- [Your instructions] Check every line below for the word "computer" and copy the ones that have it.

- [Records for the task]
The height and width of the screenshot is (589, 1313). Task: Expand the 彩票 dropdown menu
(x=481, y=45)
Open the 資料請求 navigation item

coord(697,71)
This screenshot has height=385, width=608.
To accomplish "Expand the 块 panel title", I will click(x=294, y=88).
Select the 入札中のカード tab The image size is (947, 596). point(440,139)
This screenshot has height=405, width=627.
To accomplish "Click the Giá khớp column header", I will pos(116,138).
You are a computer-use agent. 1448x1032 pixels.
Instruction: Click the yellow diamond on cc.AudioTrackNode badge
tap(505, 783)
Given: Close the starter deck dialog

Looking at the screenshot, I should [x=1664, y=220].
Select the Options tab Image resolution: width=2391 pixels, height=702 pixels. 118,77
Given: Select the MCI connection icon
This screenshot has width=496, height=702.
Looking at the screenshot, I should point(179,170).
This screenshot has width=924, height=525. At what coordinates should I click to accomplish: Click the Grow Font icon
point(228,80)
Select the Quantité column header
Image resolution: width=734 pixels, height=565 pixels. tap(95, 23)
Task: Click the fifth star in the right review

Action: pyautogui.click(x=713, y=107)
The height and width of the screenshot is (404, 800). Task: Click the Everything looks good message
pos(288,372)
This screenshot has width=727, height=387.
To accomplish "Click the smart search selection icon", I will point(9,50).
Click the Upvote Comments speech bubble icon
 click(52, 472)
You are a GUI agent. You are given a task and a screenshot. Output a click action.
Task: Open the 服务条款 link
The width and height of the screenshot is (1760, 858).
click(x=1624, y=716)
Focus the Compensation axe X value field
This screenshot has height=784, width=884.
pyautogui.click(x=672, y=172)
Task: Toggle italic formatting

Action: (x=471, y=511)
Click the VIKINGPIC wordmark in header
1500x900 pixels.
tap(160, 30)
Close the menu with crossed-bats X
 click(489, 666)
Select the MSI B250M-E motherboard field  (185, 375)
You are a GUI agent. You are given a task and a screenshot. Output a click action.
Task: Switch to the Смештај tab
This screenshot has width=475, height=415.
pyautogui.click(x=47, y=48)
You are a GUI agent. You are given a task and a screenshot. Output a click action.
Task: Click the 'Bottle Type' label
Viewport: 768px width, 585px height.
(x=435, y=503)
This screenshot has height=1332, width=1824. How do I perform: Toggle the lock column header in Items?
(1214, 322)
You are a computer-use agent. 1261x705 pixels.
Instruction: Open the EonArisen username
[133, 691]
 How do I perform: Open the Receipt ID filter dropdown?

- [Task output]
You are a computer-use agent. 1448x1032 pixels.
You are a computer-use agent. 1261x705 pixels.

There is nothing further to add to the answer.